Pursuant  to the  requirements  of the  Securities  Exchange  Act of  1934,  the
registrant  has duly  caused  this  report  to be  signed  on its  behalf by the
undersigned thereunto duly authorized.



                Community Trust Financial Services Corporation
                ----------------------------------------------
                                 (Registrant)



DATE: August 9, 1999                        /s/Ronnie L. Austin
                                            -------------------
                                            Ronnie L. Austin, President
                                            and Chief Executive Officer
                                            (Duly Authorized Officer)

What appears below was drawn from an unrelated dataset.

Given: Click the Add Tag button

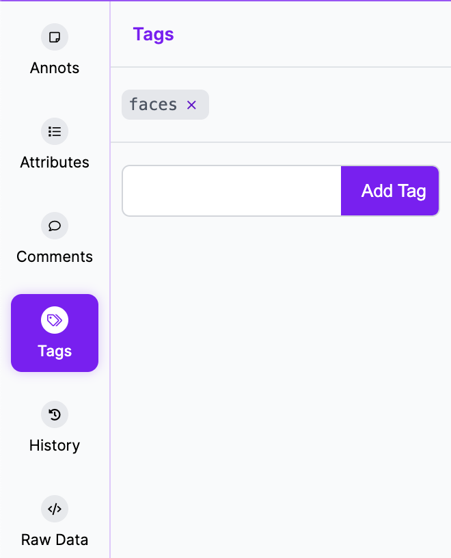Looking at the screenshot, I should point(390,191).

DATE: August 9, 1999                        /s/Angel J. Byrd
                                            ----------------
                                            Angel J. Byrd
                                            (Principal Accounting Officer)

                                 Page 17 of 17

<PAGE>

                                                                     EXHIBIT 2.1

                           ASSET PURCHASE AGREEMENT
                           ------------------------

         This Purchase Agreement is made and entered into as of the 1st day of
May 1999, by and between Community Trust Financial Services Corporation, a
Georgia corporation ("Purchaser"); Drummond Association, Inc., a Georgia
corporation ('Seller"); and Danny H. Drummond, an individual resident of the
State of Georgia and shareholder of Seller ("Drummond").

                               W I T N E S S E T H

         WHEREAS, Seller operates consumer finance offices located in the
following Georgia cities: Cartersville (two offices), Dahlonega, Griffin and
Rome (these five offices collectively referred to as the DAI offices);

         WHEREAS, Seller desires to sell and Purchaser desires to acquire:

               (a) Certain fixed assets, furnishings, equipment and certain
other personal property located at the DAI offices;

               (b) Certain loans of Seller, including all "P&L" loans, which are
loans that have been charged off but are in the process of collection; and

               (c) ownership of all insurance reserve accounts held at Life of
the South in the name of Drummond Association, Inc.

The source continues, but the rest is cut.